LISTED RECORDS:
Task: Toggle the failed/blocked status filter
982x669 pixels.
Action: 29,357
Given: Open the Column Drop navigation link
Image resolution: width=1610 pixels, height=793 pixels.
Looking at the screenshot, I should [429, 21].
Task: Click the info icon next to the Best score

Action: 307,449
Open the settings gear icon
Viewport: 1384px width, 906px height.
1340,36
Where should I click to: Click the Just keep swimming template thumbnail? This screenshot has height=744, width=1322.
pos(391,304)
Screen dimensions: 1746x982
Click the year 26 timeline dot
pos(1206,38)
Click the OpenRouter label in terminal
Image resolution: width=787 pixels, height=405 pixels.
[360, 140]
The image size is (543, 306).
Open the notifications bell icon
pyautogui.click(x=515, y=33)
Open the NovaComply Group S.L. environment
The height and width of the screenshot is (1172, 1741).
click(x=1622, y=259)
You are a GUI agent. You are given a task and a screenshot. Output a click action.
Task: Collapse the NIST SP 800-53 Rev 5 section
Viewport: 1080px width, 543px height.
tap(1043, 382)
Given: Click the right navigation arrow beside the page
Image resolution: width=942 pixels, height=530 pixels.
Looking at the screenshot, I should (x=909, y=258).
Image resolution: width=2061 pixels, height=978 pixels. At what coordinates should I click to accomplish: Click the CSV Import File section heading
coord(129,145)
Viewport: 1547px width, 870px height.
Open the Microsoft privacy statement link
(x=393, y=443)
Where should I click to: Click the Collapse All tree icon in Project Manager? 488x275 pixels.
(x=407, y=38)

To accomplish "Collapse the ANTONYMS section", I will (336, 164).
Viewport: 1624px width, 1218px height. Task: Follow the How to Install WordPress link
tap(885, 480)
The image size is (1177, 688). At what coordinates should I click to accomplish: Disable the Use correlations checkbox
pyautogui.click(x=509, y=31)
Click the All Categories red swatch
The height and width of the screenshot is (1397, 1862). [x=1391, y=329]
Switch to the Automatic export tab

WHAT IS BEING ASKED: Only lines holding the word "navigation" belong in the answer; copy each one from the material.

TASK OUTPUT:
Given: Open the Column Drop navigation link
Given: Click the right navigation arrow beside the page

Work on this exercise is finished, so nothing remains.